Collected data:
.....
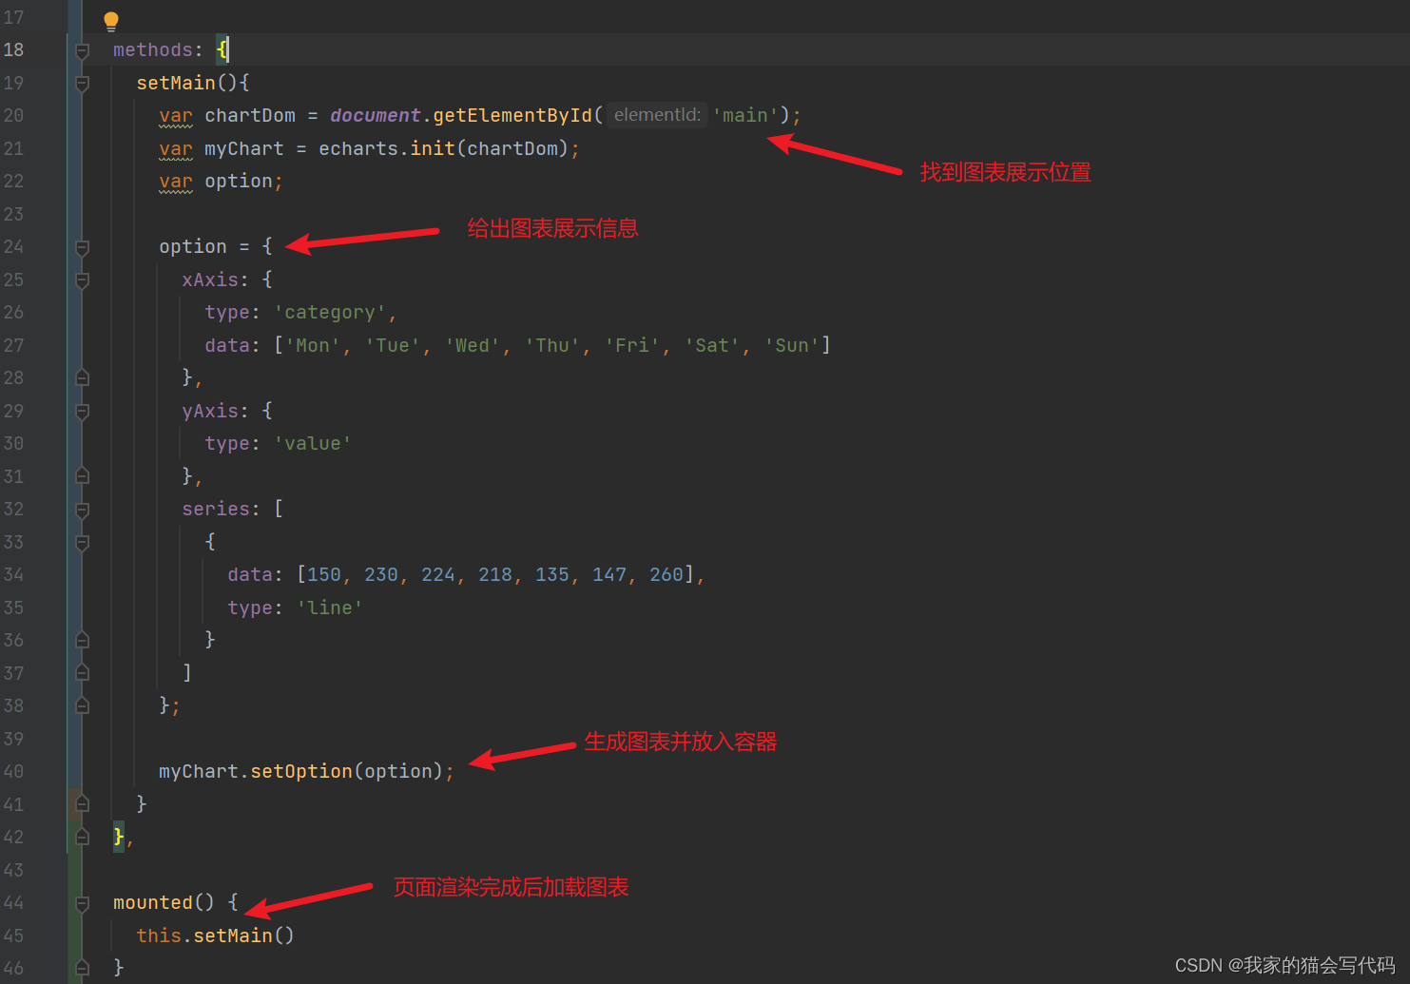Collapse the xAxis block fold marker
Viewport: 1410px width, 984px height.
pos(82,279)
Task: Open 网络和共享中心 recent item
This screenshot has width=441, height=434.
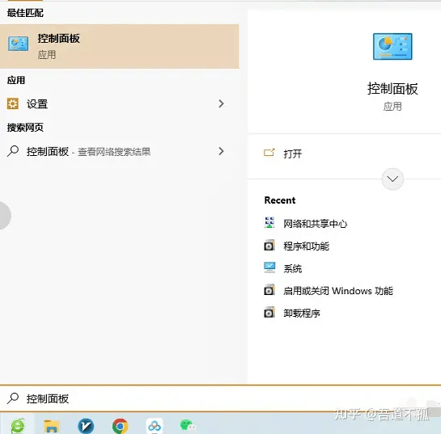Action: [x=315, y=224]
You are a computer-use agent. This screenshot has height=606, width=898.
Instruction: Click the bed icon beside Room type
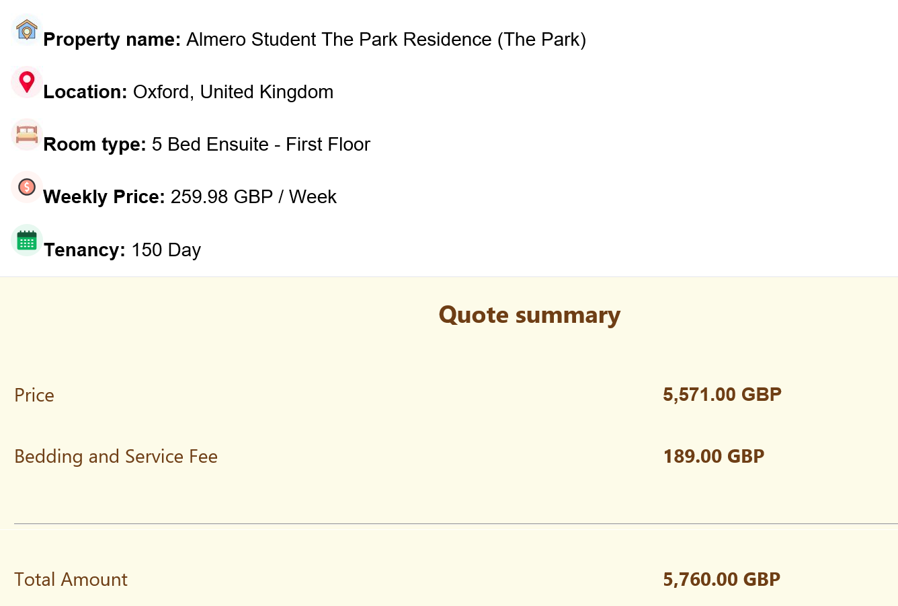point(27,135)
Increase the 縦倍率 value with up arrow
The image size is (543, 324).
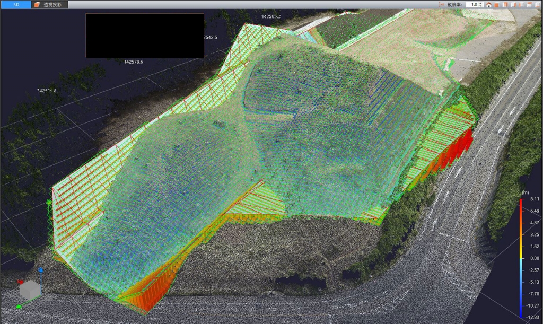[480, 3]
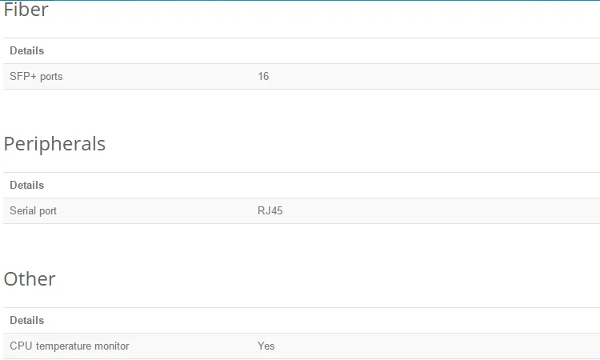600x360 pixels.
Task: Select the Details header under Peripherals
Action: pos(26,185)
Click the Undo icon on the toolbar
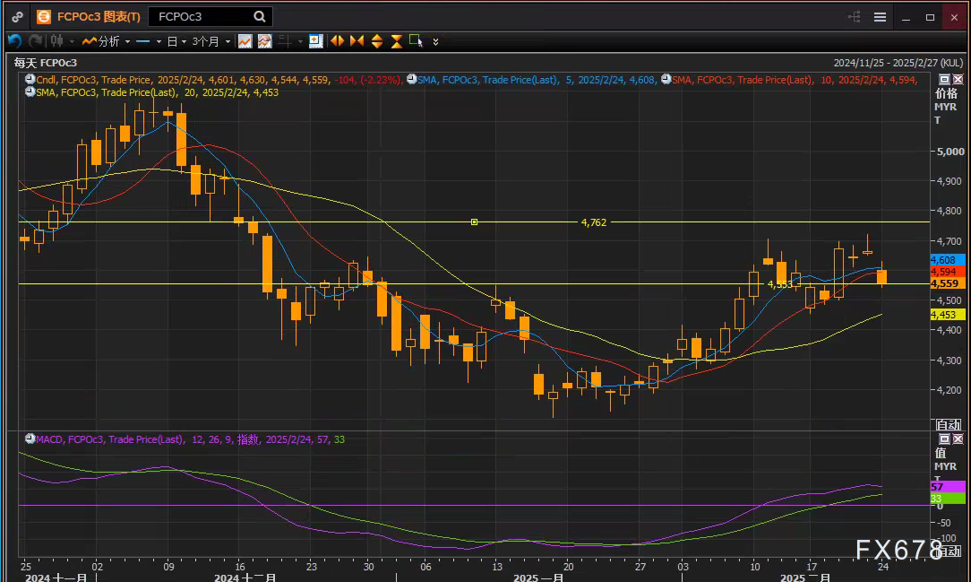Screen dimensions: 971x582 coord(13,40)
.....
ASSIGNMENT: Return nothing except the lines from the one containing "Task: Open 网络和共享中心 recent item" through the final line of the data, copied exactly. Leave out all pictures.

TASK SOLUTION:
Task: Open 网络和共享中心 recent item
This screenshot has width=441, height=434.
Action: [x=315, y=224]
You are a computer-use agent. This screenshot has height=606, width=898.
Instruction: Click the bed icon beside Room type
point(27,135)
Increase the 縦倍率 value with up arrow
The image size is (543, 324).
[480, 3]
600x360 pixels.
Task: Select the Details header under Peripherals
Action: pos(26,185)
Click the Undo icon on the toolbar
Screen dimensions: 971x582 coord(13,40)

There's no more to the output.